California refiners used about 11.3 million barrels of Russian crude last year, followed closely by Washington at 10.4 million barrels. A large percentage of the gasoline refined in Washington is sold in California.
Q&A: How President Biden’s decision to halt U.S. purchases of Russian oil is likely to affect prices at the pump and beyond?
Californians already have been seeing records fall at the pump daily, although prices aren’t yet at an all-time high when adjusting for inflation.
California drivers paid an average of $5.444 a gallon Tuesday for regular grade, up a dime from the day before and up about 61 cents from a week earlier, according to the American Automobile Assn.'s daily fuel price tracker. The U.S. average hit a record $4.173 a gallon Tuesday, AAA data show, toppling a record that had stood since July 2008. (The 2008 price is about 20% higher than the current average after adjusting for inflation).
The auto club’s numbers update every day based on information collected by the Oil Price Information Service, which calculates the averages using pricing information from about 120,000 U.S. gas stations.
Oil and gasoline costs are increasing so quickly now that many service station owners are updating their prices more than once a day. Analysts are predicting that per-gallon average prices could hit $6 to $7 in California and some parts of the Northeast soon.
California motorists pay more than others because the state requires a unique blend of cleaner-burning fuel made by few refineries outside the Golden State. Higher taxes also contribute to Californians’ pain at the pump.
Plus demand is rising and the state’s gasoline stocks are at a 13-year low, California Energy Commission data show.
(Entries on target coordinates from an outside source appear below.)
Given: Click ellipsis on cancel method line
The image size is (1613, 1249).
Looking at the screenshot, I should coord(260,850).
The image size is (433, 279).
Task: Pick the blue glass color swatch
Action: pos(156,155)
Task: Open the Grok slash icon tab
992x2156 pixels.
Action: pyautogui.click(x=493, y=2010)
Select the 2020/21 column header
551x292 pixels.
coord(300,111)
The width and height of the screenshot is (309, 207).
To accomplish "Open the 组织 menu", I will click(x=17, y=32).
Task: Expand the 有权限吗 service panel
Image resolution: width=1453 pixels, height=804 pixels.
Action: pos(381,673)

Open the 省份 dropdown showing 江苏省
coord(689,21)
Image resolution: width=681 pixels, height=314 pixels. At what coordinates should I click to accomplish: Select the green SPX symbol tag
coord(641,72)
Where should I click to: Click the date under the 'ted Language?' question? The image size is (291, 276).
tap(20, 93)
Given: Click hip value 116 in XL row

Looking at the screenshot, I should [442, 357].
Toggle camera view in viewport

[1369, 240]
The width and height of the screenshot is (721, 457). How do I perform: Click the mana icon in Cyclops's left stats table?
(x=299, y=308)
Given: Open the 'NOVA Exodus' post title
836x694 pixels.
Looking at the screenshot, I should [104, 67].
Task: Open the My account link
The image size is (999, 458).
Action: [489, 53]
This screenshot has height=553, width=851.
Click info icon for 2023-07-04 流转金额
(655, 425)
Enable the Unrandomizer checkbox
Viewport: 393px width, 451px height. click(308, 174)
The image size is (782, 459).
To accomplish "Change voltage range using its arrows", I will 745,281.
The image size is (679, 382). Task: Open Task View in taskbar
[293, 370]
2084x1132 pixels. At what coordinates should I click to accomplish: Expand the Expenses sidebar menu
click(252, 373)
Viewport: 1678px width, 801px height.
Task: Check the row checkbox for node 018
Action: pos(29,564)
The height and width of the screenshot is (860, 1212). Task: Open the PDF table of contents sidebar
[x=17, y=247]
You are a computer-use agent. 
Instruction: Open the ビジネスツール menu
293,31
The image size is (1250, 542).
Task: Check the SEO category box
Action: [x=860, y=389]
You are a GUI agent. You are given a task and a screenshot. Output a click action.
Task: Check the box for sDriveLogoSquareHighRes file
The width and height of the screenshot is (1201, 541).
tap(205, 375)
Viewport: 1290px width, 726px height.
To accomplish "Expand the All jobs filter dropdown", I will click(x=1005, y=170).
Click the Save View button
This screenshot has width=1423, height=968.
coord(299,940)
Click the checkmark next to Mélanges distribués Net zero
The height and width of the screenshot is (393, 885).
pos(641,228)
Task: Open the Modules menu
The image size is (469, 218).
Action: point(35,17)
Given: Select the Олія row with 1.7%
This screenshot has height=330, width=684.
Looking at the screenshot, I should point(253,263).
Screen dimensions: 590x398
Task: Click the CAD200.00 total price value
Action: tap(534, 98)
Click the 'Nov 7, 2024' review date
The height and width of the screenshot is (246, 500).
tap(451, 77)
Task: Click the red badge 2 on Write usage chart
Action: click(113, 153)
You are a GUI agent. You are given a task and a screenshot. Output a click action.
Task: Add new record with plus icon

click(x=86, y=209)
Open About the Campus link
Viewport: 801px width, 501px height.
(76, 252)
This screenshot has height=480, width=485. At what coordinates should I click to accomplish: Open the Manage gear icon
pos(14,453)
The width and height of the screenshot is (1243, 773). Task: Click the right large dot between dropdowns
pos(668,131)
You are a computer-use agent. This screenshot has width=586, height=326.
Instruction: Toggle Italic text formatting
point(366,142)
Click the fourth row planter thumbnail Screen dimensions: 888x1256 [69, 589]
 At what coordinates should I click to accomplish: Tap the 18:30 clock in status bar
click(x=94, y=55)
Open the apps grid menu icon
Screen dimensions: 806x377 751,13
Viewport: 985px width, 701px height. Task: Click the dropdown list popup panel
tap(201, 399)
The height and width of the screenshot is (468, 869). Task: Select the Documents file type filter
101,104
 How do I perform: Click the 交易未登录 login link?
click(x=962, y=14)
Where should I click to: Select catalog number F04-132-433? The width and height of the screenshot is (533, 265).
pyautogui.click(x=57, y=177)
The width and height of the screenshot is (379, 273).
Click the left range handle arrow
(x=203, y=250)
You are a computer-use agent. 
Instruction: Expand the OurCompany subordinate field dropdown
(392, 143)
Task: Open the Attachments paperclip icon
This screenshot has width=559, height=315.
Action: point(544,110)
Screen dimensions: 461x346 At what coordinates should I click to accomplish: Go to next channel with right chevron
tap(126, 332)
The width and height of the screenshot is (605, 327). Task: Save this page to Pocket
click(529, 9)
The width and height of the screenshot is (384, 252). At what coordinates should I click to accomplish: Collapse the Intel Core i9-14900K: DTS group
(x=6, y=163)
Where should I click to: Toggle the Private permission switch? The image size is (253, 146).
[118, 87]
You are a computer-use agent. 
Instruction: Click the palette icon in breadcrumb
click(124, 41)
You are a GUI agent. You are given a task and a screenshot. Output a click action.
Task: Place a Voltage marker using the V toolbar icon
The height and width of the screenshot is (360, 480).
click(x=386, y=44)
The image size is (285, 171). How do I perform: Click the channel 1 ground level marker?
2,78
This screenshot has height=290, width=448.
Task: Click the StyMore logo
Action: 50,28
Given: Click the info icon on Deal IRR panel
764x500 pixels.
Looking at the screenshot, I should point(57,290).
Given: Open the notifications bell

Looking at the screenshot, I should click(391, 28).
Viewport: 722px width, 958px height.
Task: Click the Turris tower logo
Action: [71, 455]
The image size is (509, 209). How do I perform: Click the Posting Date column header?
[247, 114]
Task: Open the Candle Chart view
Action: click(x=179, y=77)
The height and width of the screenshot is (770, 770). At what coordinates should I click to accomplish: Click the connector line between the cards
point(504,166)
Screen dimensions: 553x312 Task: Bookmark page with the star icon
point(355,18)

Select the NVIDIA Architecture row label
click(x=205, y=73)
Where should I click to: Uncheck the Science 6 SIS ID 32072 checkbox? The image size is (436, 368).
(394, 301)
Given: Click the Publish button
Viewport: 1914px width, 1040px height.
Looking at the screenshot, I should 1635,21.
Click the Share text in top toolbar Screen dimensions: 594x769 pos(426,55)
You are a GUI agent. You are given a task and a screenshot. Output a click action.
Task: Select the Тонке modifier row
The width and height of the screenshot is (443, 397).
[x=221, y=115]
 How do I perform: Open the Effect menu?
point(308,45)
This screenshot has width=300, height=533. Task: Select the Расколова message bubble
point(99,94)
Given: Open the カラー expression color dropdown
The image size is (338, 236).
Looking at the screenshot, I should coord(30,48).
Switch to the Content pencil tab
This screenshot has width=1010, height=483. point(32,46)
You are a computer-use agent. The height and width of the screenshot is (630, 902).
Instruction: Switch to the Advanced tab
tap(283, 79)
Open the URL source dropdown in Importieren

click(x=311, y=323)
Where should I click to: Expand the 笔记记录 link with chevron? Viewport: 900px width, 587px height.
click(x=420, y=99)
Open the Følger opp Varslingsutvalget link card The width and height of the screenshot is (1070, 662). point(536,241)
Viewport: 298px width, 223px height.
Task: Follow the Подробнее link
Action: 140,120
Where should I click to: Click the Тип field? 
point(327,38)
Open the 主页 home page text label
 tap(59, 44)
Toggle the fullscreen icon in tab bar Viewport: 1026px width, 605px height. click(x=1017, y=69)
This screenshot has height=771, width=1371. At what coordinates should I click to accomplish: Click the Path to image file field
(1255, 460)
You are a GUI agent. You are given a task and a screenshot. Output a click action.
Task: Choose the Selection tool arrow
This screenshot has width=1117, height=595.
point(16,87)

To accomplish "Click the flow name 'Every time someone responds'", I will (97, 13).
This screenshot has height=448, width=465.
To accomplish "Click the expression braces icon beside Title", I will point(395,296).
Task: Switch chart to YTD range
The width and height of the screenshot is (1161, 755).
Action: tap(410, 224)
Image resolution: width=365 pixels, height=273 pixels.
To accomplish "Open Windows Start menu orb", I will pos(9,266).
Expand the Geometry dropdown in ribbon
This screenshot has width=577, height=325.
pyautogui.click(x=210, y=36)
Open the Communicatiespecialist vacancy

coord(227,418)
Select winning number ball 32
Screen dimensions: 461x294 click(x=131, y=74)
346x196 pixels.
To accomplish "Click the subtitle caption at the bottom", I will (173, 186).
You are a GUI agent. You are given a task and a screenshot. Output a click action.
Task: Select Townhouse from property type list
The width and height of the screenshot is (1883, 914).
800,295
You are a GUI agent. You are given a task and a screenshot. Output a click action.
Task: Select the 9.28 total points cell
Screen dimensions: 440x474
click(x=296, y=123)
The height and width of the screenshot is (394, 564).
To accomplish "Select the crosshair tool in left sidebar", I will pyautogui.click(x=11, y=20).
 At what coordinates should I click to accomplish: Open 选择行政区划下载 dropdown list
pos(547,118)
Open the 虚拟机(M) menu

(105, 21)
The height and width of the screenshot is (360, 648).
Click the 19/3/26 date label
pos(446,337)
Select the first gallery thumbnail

And refiners are entering maintenance season as the state switches to summer gasoline, which is more costly and difficult to make.
The price of oil is the biggest component — 41%, the EIA says — of the price of gasoline. And soaring oil prices after Russia’s invasion of Ukraine have come directly out of drivers’ pockets.
Gasoline prices are still below their historical peak, adjusted for inflation, but no one can say how high they’ll go.
Although California is the nation’s seventh-largest crude oil producer, it is isolated from the bulk of U.S. oil production and so has become increasingly reliant on imports because of declining production from California and Alaska, Energy Department data show.
In addition, Asian refiners are competing for Alaskan and other sources of crude to replace Russian supplies.
Further complicating the supply outlook: California oil production is down 70% from the 1986 peak, Lipow said, and “the prospects for increased drilling in California are slim due to the regulations governing that activity.”
Oil sucked from the ground in Texas and the Midwest is piped primarily to the Gulf Coast, which accounts for 54% of the nation’s refinery capacity, Lipow said. Getting gasoline from that region to California requires a very expensive tanker trip on a U.S.-flagged ship, often through the Panama Canal.
Despite staggering price increases, there’s no evidence of physical oil or gas shortages yet, Chevron Chief Executive Mike Wirth said at an energy conference Monday, Bloomberg reported.
“We’ve got enough oil in the world, we’ve got enough gas in the world,” but “it’s not necessarily flowing on the routes it did before,” Wirth said before Tuesday’s Russian oil ban was announced. Wirth predicted that Russian oil probably would get to market through alternate routes.